Les Journées économiques du Burkina Faso, qui se sont tenues les 3 et 4 décembre à Bamako, marquent le début d’une nouvelle ère pour l’intégration économique du Niger, du Mali et du Burkina Faso, désormais regroupés sous la Confédération des États du Sahel. Cette initiative ambitionne de redéfinir les relations économiques de ces pays, particulièrement après leur séparation prévue de la CEDEAO d’ici janvier 2025. Un divorce qui pourrait avoir des conséquences économiques majeures, mais qui n’ombre pas les atouts présents dans ces nations.
La rencontre a pour objectif de faire découvrir les potentialités économiques du Burkina Faso aux autres membres de la Confédération, des pays qui, malgré leur enclavement et des ressources naturelles limitées, possèdent de nombreux atouts. Le Premier ministre malien, Abdoulaye Maïga, a souligné que ces journées représentent « la feuille de route de la Confédération des États du Sahel pour le développement des trois pays », dans un contexte marqué par des défis sécuritaires qui appellent à une solidarité renforcée.
La vision des leaders de cette Confédération est claire : le développement doit impérativement être industriel. Pour Moussa Alassane Diallo, ministre malien de l’Industrie et du Commerce, ce développement « sera industriel ou ne sera pas ». La priorité est de diversifier la production agricole et d’instaurer un climat propice aux investissements locaux et internationaux.
Loin de se laisser décourager par les défis du climat et des ressources naturelles limitées, ces pays enclavés parviennent néanmoins à se démarquer. Le Mali, par exemple, figure parmi les moteurs du commerce intra-africain en 2023, un phénomène en forte croissance, comme le montre le rapport de la Banque africaine d’import-export. Le commerce intra-régional représente désormais 15% des échanges commerciaux en Afrique, contre 13,6% en 2022.
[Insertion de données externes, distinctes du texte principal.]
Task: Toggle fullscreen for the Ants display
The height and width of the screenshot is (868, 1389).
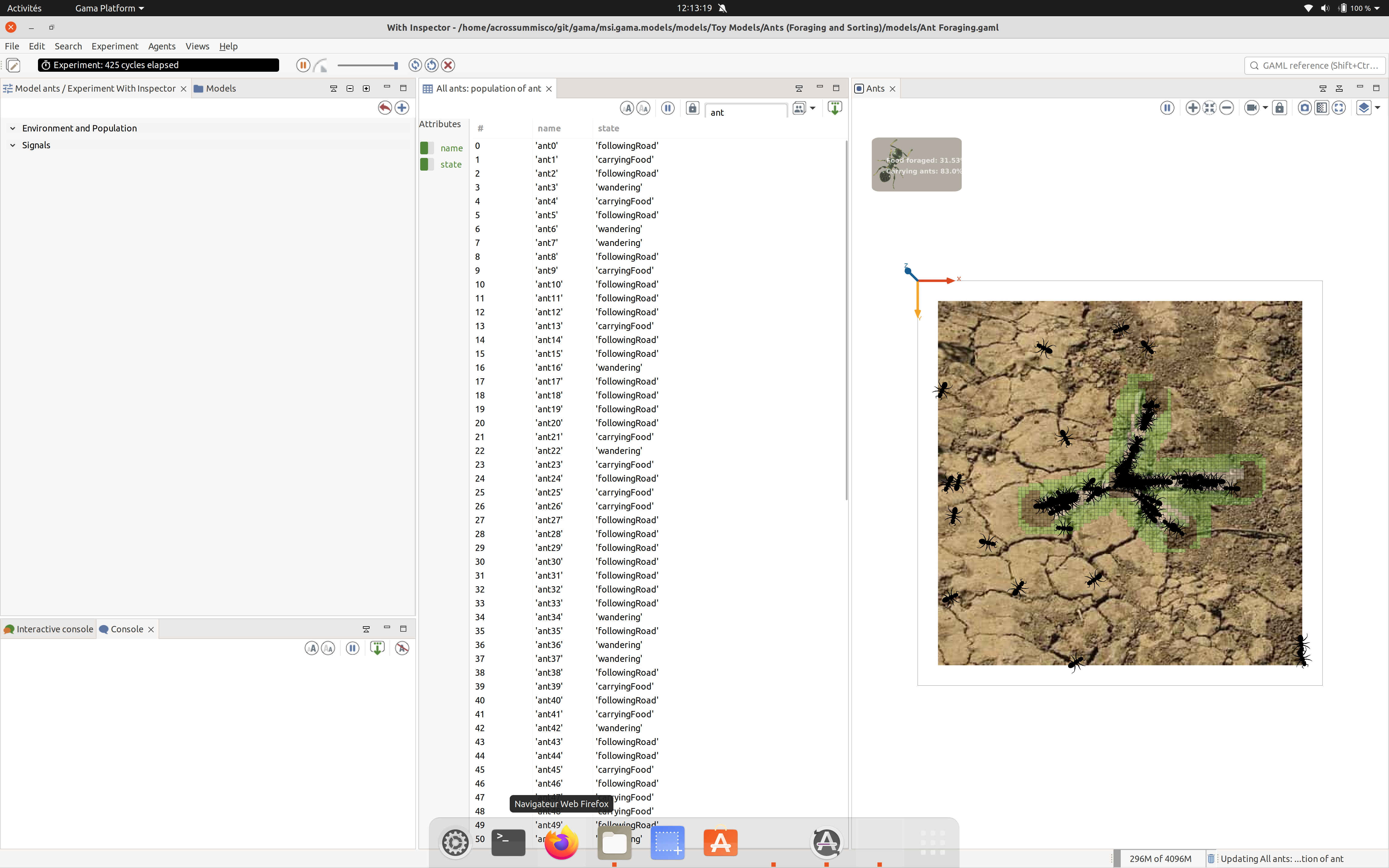Action: 1338,108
L’or, le coton et le pétrole : Les pierres angulaires de la nouvelle route
Les échanges économiques entre ces pays s’appuient sur des produits stratégiques tels que l’or, le coton et le pétrole. En 2022, le commerce entre le Mali et le Burkina Faso a concerné principalement l’or et le coton, avec un volume d’échanges avoisinant les 8 milliards de dollars. Le Burkina Faso, qui a récemment lancé la construction de sa première raffinerie d’or, mise sur cette ressource pour stimuler son économie. De son côté, le Mali, troisième producteur d’or en Afrique, prévoit la construction d’une raffinerie d’or avec une capacité de production annuelle de 200 tonnes.
En parallèle, la production de coton est en forte hausse. Le Mali, avec 690.000 tonnes de coton en 2022, est redevenu le premier producteur d’Afrique de cette fibre. Le Burkina Faso, quant à lui, se classe au deuxième rang avec une production de 411.000 tonnes. Cette dynamique se reflète également dans le secteur pétrolier, où le Niger prévoit une croissance économique notable grâce à ses exportations de pétrole et une agriculture florissante.
Les risques du divorce avec la CEDEAO
La décision des trois pays de se séparer de la CEDEAO pourrait entraîner la suspension de projets économiques d’envergure dans la région, évalués à près de 500 millions de dollars. De plus, cette rupture pourrait isoler ces nations des institutions financières et de développement de la CEDEAO, telles que la Banque Ouest-Africaine de Développement (BOAD), avec des répercussions négatives sur leurs économies.
Malgré ces défis, la Confédération des États du Sahel entend avancer sur son propre chemin, en surmontant les obstacles grâce à des ressources et une volonté politique affirmées.